Here's another possibility:

Clear[f,g,a,c]

f$sub = {f :> Function[{c}, a c]};

f[c] //. f$sub

(* ==> a c *)

q (f[c])^2 //. f$sub

(* ==> a^2 c^2 q *)

D[f[c], c] //. f$sub

(* ==> a *)

D[f[c] //. f$sub, c] //. f$sub

(* ==> a *)

g$sub = {g :> Function[a, a + f[c]]};

g2$sub = {g2 :> Function[a, a + D[f[c], c]]};

g[a] //. g$sub (*Don't want f sub'd,want to see it left with the \
function*)

(* ==> a + f[c] *)

g[a] //. 
 Union[g$sub, f$sub] (*Want f$sub used to simplify things*)

(* ==> a + a c *)

The only difference to your substitution rules is that I substitute only the Head and replace it by a Function containing the desired form.
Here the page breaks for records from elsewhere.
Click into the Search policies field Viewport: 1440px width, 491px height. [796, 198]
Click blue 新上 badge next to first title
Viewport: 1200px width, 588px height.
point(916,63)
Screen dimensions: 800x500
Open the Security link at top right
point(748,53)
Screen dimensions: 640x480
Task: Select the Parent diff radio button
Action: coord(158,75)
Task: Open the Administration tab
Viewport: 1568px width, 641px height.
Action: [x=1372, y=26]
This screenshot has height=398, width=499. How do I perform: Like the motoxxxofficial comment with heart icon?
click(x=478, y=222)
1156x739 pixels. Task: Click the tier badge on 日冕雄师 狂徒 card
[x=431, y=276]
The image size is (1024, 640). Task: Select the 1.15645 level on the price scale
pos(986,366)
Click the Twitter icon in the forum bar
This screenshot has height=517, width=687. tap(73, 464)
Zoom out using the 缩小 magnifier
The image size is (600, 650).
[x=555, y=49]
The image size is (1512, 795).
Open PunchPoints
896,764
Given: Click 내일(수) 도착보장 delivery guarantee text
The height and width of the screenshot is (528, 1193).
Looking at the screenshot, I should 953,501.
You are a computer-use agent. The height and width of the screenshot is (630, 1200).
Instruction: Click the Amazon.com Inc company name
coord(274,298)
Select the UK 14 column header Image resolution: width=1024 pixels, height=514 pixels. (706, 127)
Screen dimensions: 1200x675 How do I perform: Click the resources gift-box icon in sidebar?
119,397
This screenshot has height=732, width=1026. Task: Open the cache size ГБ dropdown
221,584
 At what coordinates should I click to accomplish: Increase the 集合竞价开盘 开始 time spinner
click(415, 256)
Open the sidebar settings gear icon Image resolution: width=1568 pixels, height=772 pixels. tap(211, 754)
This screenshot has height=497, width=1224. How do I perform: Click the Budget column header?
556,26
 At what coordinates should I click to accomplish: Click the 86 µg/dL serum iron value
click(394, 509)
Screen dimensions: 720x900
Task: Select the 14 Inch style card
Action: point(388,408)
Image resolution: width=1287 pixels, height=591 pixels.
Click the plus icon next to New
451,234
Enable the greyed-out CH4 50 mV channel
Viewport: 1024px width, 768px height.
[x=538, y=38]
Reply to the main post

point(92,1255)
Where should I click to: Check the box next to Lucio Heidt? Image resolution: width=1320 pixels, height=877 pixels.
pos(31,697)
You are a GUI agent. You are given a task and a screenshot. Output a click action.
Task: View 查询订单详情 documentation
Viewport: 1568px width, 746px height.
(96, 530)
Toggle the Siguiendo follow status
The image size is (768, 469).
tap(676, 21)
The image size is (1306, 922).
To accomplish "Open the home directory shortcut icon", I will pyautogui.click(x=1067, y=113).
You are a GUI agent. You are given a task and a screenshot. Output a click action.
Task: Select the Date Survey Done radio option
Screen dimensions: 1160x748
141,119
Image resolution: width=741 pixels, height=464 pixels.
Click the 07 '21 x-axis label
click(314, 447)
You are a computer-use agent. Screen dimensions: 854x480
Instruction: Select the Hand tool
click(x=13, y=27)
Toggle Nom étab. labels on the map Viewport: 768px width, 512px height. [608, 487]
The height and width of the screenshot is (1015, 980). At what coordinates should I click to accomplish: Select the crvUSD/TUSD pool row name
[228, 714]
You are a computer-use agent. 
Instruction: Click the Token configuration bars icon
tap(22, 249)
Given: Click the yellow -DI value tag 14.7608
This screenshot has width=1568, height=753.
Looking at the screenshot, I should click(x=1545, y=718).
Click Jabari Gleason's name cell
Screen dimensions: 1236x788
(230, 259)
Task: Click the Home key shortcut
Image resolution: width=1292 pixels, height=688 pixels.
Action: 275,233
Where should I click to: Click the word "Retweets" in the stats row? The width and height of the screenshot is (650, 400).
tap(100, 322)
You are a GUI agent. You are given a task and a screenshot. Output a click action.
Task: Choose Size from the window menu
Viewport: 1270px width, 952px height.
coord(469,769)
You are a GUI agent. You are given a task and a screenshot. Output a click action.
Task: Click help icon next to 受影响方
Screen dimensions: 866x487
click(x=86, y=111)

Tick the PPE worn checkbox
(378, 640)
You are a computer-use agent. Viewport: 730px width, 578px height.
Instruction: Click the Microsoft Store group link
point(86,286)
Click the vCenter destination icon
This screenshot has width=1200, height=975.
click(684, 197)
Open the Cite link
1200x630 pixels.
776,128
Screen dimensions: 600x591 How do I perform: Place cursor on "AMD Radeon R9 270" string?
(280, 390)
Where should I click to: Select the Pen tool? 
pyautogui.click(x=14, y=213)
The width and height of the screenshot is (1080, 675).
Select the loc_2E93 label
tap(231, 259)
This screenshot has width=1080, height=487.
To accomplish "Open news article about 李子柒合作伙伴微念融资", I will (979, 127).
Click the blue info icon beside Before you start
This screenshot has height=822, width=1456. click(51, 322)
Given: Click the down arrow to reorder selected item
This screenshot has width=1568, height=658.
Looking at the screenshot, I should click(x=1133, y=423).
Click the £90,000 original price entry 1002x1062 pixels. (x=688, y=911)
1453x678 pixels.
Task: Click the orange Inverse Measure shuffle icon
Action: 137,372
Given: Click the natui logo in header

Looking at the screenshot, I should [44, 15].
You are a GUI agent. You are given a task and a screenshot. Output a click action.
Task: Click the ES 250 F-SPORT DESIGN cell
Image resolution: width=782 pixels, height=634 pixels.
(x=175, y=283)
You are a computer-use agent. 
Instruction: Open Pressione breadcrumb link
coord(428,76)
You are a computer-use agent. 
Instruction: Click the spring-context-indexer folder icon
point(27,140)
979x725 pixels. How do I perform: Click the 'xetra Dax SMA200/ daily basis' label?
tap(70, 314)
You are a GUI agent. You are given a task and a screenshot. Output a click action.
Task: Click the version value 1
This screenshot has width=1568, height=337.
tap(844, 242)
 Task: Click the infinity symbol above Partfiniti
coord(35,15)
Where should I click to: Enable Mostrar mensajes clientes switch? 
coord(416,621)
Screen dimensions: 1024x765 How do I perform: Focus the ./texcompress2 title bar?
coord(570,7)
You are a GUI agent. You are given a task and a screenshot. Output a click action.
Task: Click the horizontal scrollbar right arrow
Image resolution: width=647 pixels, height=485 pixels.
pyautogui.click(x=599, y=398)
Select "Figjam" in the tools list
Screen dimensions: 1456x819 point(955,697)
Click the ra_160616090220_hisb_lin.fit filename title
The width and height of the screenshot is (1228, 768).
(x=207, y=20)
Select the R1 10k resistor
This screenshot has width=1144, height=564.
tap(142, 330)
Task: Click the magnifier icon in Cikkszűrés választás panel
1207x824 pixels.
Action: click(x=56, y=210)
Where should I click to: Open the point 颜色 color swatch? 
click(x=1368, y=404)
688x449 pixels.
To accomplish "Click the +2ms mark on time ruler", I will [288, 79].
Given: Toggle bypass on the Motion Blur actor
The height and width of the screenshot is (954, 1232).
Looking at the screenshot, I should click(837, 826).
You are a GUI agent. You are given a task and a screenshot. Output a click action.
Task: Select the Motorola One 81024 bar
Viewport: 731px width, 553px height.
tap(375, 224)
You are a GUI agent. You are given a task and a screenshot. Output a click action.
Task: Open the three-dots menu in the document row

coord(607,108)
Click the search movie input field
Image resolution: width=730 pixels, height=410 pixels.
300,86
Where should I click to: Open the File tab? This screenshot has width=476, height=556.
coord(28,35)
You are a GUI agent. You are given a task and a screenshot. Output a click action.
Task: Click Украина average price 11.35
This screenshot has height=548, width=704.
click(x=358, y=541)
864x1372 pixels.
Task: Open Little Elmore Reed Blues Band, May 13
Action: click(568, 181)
This works with Derivative because in the FullForm of an expression such as f'[x] you find the f by itself, and the replacement rule won't match it if that rule involves f[c_] as a pattern.

What happens behind the scenes in your derivative example is that D[...] gets converted into Derivative, which can cause consternation if you make patterns that are intended to match the function in D[f[x],x] because f[x] never appears in that form there.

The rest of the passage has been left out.